El nosotros es la verdadera comunidad. Uno aislado de los otros, así como los otros distante de uno, es sólo una efigie lejana y estéril. El nosotros es un pronombre fuerte e inclusivo y, bastante claro está, se antepone a los nombres propios de cada uno: Juan, María, Pedro…, que serán nadie, si no se conjugan en el nosotros. El nosotros siempre puede crecer y deberá crecer por obra y gracia comunitaria (Castillo, 2006). Es una manera de contraponerse, de rebelarse a los vientos de globalización, que impiden ser alguien eslabonado a otros alguienes. Se es nosotros en este lugar que tiene nombre y una historicidad propia. La aldea global es sólo un nombre virtual y extraño. La misma sido estirada impiadosamente y en ese proceso ha ido perdiendo sus propiedades vitales. Su existencia ha sido talada de raíz, condenando a sus habitantes a ser nómadas en este mundo estrecho y ajeno, desprovistos de esperanza y cuya felicidad es un pálido reflejo de una primavera pretérita.
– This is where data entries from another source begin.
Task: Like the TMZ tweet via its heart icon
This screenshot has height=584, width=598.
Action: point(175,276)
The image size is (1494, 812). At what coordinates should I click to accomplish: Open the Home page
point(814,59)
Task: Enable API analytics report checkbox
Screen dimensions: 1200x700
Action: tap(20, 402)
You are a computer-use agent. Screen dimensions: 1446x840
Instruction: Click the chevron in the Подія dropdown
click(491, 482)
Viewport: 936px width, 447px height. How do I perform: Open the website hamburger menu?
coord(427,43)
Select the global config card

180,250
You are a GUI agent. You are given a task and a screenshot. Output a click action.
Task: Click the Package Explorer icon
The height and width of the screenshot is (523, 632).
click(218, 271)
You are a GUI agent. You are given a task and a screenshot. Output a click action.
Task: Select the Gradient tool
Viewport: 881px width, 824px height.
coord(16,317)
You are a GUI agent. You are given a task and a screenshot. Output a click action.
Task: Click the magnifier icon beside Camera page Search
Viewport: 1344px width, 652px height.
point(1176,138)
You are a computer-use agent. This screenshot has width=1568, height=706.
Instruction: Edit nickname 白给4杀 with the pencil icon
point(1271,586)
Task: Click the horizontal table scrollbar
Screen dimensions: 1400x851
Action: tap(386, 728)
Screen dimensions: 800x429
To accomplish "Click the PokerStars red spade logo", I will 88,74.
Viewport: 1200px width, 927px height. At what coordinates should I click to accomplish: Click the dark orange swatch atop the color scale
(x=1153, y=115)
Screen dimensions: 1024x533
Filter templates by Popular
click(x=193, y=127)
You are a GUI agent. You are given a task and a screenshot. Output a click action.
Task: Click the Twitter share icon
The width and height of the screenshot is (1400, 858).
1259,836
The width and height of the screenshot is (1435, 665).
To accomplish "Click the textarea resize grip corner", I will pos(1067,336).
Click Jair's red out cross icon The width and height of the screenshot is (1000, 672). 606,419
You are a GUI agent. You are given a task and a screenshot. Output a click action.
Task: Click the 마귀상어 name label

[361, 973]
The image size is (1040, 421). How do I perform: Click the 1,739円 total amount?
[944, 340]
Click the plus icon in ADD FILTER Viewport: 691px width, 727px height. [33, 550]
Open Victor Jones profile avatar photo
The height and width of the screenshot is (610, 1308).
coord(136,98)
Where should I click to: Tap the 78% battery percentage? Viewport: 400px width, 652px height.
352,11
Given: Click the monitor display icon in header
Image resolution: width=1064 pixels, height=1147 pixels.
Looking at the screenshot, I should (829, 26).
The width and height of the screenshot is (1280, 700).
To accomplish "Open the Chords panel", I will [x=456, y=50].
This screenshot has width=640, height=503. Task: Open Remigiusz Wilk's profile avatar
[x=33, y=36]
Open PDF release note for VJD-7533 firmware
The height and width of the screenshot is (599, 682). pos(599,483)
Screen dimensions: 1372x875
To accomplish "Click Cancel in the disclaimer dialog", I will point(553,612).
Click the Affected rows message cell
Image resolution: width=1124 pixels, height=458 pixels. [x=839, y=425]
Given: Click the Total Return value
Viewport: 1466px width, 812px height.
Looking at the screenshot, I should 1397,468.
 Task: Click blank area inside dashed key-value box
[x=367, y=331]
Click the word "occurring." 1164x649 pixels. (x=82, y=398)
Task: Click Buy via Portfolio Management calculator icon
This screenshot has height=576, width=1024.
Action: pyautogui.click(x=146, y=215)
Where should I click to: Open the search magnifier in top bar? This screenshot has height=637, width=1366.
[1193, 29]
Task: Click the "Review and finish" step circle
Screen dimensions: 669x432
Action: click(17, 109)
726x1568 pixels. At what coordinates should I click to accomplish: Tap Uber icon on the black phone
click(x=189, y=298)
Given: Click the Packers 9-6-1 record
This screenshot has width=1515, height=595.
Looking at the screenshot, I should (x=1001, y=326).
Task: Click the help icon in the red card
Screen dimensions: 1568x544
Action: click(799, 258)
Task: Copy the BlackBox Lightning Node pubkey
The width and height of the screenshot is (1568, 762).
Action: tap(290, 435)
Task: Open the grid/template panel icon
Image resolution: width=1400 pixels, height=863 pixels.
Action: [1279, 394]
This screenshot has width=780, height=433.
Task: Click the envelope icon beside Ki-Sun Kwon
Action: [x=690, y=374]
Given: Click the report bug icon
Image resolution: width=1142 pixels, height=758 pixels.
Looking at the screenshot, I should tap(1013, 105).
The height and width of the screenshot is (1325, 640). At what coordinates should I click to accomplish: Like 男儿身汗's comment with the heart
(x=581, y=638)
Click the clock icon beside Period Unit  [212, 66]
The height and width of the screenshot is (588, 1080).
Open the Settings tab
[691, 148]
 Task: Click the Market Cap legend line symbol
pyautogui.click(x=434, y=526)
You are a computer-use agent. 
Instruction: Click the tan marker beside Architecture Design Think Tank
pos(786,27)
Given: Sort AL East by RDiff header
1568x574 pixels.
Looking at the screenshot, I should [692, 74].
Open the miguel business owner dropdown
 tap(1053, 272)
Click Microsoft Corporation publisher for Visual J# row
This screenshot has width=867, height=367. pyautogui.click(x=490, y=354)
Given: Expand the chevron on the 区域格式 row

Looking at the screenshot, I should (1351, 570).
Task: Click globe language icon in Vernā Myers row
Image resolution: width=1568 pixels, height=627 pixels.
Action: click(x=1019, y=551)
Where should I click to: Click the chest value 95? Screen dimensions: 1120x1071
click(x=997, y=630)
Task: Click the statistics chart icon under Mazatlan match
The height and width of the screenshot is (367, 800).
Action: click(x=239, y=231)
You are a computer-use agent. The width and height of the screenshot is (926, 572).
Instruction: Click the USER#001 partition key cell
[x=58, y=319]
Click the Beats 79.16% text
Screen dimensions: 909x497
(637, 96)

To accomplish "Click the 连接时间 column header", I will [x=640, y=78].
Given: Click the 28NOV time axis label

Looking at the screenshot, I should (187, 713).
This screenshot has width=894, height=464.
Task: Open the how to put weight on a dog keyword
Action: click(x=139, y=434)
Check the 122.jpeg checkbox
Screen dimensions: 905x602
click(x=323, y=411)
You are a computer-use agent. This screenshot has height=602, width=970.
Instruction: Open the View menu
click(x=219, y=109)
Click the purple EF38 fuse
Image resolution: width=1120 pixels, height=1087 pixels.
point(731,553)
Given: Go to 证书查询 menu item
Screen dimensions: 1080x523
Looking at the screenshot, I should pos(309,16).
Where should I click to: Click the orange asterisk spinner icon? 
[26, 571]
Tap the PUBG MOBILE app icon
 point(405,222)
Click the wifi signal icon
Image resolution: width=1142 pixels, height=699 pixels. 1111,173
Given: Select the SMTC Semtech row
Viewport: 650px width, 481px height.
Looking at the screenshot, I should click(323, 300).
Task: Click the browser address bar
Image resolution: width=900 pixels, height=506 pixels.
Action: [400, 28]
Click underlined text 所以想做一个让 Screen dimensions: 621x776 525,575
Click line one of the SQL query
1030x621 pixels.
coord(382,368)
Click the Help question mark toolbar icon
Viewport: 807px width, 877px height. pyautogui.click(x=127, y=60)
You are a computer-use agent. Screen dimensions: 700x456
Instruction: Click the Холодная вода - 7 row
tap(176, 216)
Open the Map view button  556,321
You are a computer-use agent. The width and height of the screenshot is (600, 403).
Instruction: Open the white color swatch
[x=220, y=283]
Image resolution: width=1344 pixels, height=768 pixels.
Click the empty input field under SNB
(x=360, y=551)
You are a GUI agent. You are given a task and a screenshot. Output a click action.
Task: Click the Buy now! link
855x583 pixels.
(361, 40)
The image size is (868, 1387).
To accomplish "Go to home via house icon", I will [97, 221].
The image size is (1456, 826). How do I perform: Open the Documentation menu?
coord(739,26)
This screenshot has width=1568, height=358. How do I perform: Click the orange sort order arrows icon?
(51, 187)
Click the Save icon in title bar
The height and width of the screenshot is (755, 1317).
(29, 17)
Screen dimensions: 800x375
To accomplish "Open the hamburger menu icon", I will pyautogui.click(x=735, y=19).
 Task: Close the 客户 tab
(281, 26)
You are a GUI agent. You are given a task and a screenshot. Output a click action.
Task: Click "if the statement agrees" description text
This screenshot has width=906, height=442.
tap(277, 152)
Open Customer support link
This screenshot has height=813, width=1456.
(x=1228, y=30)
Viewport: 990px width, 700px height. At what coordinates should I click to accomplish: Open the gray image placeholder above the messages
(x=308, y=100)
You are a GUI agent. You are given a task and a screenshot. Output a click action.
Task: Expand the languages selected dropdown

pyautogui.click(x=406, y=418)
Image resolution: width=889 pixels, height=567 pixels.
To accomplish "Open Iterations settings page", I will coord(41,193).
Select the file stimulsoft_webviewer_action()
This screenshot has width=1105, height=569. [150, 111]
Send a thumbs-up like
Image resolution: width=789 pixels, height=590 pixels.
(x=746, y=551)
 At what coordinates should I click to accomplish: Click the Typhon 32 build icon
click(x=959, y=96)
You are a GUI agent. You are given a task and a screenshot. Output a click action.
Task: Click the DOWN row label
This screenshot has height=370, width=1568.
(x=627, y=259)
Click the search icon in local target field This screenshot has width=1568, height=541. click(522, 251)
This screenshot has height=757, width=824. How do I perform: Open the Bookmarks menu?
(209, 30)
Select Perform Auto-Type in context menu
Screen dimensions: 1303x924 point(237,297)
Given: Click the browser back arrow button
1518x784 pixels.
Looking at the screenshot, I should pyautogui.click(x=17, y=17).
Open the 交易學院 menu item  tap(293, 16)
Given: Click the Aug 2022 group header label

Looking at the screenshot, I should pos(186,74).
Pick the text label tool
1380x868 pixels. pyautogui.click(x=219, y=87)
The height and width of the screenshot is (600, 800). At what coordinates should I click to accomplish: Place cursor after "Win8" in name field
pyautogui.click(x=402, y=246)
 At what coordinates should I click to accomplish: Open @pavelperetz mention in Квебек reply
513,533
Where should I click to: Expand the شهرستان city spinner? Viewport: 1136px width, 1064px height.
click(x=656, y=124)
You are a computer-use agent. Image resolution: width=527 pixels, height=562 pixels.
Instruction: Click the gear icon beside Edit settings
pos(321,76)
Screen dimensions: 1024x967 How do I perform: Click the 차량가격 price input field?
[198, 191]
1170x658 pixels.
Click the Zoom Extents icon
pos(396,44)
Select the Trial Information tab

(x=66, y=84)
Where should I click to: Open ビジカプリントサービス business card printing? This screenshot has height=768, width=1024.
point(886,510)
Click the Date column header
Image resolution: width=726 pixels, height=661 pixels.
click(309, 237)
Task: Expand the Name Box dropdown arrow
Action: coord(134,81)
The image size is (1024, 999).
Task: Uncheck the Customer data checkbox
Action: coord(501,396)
Debe ser motivo de honda preocupación el entender como extranjeros a los próximos prójimos. Debe sabernos a angustia la noción de saber que hay tantos hombres, mujeres y niños atravesando fronteras por un mapa que tiene dueño. Estos migrantes que tienen un ápice de esperanza en el corazón, tienen la expectativa de que el destino les podría estar reservando un lugar en el que la felicidad les espera, como un ser amado espera en un puerto el barco en el que llegará alguien esperado.
La comunidad es un manto que deberá cubrir a los niños de las escuelas, a los vecinos del barrio, a los caminantes que transitan por estas calles comunes, a las familias que se buscan entre sí, a los que creen en una mejor sociedad, a los que abrazan con enorme pasión los árboles. Este acto de proteger lo comunitario, evitará que se cuelen los cuchillos fríos de la indiferencia. Nos alertarán del riesgo de las garras ocultas de los lobos, que pretenden ser lobos del hombre. Es más, el sentido de comunidad tiene el poder de atrofiar esas garras y convertirlas en manos, de tal manera que colaboren en la construcción de esta casa común y nuestra.
Deberá nacer en nuestras entrañas una indignación, que como fuego queme y fermente la voluntad de no claudicar por hacer de este un mundo con un insondable sentido de comunidad. Es ahora y aquí, para nosotros debe ser la utopía de pequeña comunidad, como un mundo fraterno llenos de otros entrañables, y debe cobrar vida (Arosteguy, 2007). Es urgente preocuparse y ocuparse para que la comunidad sea del nosotros, así como el nosotros de ella, cada día y en el que vivir sea un asunto de felicidad.